Przedstawiciele fińskiej firmy Nokia poinformowali o złożeniu w Federalnym Sądzie Okręgowym w Wisconsin pozwu przeciwko Apple. Koncernowi kierowanemu przez Steve'a Jobsa zarzucono w nim, że nielegalnie wykorzystał w iPadzie i iPhone'ie pięć opatentowanych przez Nokię technologii.

"Nasz pozew dotyczy rozwiązań z zakresu usprawniania transmisji danych i głosu, wykorzystywania danych o lokalizacji w aplikacjach oraz innowacji dotyczących konstrukcji anteny (dzięki którym możliwe jest ograniczenie jej rozmiarów i zwiększenie wydajności)" - napisano w komunikacie wydanym przez Nokię.

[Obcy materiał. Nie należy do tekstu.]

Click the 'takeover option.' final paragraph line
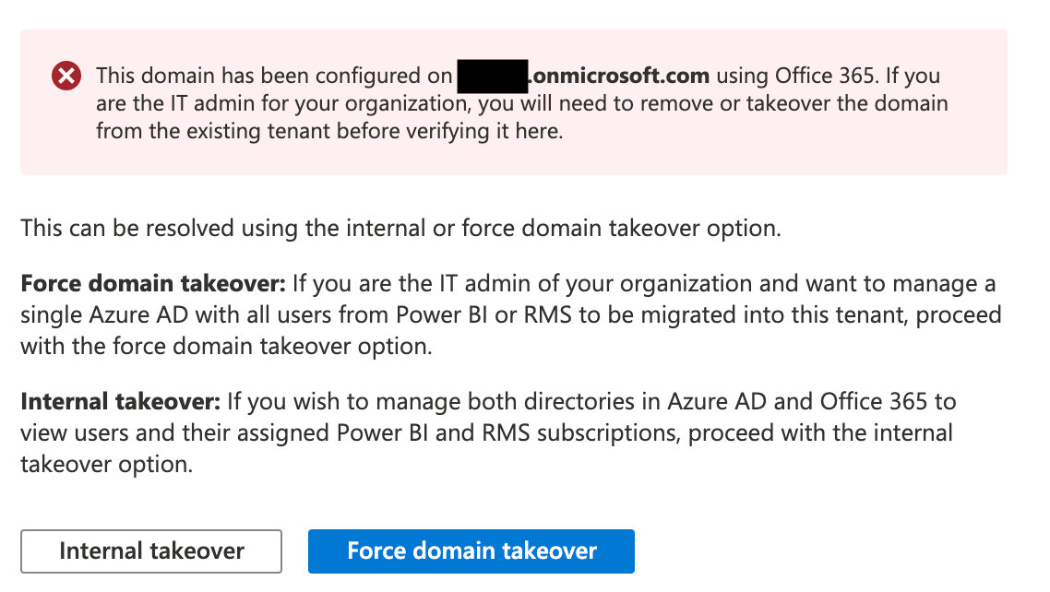 (106, 464)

Oświadczenie koncernu jest dość ogólne i nie wskazuje na żadne konkretne aplikacje Apple'a - ale między wierszami można wyczytać, że pozew dotyczy jednej z ważniejszych zalet iPhone'a i iPada, czyli kreatywnego wykorzystania usług geolokalizacyjnych. Nasi koledzy z amerykańskiego PCWorlda poprosili już przedstawiciela lokalnego oddziału Nokii o rozszerzenie informacji o zarzutach - gdy tylko informacje takie pojawią się, uaktualnimy nasz tekst.

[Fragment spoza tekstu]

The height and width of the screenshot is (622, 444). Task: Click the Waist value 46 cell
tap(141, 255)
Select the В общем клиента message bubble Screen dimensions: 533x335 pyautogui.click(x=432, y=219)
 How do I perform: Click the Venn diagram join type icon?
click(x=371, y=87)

Pozew Nokii z jednej strony jest pewnym zaskoczeniem - wydawało się bowiem, że firma już w ubiegłym roku zgłosiła wszystkie swoje roszczenia patentowe wobec Apple. Najwyraźniej jednak Finowie czekali na premierę iPada i po przeanalizowaniu urządzenia doszli do wniosku, że również w nim Apple nielegalnie wykorzystał ich technologie.

Przypomnijmy: pierwszy pozew przeciwko Apple prawnicy Nokii złożyli już w ubiegłym roku - wtedy Apple błyskawicznie odpowiedział własnym pozwem (koncerny spierają się o technologie związane z obsługą standardów GSM, UMTS oraz WiFi). Nie jest to zresztą jedyny taki spór, w który zaangażowana jest firma Jobsa - niedawno Apple skierował podobny pozew przeciwko HTC (choć komentatorzy twierdzą, że tak naprawdę dotyczy on raczej systemu Android, niż urządzeń produkowanych przez HTC).

Przedstawiciele Apple na razie nie komentują najnowszych pozwów Nokii.